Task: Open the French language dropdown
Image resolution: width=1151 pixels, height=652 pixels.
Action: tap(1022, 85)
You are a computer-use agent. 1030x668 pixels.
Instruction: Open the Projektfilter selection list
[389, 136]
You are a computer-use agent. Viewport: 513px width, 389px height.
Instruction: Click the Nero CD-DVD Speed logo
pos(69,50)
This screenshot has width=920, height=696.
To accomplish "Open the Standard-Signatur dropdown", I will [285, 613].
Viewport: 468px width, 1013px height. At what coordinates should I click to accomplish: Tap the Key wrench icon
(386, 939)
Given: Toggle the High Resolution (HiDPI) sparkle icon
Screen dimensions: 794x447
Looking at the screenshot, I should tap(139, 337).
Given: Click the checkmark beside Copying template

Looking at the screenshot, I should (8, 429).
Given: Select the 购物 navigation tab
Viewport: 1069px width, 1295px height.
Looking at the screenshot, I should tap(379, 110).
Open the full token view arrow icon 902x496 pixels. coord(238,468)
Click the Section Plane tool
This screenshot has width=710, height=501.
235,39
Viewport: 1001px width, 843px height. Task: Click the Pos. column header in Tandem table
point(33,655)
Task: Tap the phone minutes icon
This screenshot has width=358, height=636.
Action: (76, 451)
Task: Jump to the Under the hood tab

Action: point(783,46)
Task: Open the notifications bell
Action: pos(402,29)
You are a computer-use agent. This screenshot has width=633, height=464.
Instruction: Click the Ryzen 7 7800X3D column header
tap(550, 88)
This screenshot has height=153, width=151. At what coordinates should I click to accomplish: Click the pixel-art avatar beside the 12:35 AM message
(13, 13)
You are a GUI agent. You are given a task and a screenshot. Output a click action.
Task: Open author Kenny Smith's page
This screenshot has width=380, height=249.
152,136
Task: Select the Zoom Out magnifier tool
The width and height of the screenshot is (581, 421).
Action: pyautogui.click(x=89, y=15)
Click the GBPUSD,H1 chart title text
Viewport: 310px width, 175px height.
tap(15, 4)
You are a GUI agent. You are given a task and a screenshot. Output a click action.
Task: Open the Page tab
* * * * * * *
=== Task statement ===
What lines in the listing above hold the string "tool"? List them.

=== Result of this exercise ===
Click the Section Plane tool
Task: Select the Zoom Out magnifier tool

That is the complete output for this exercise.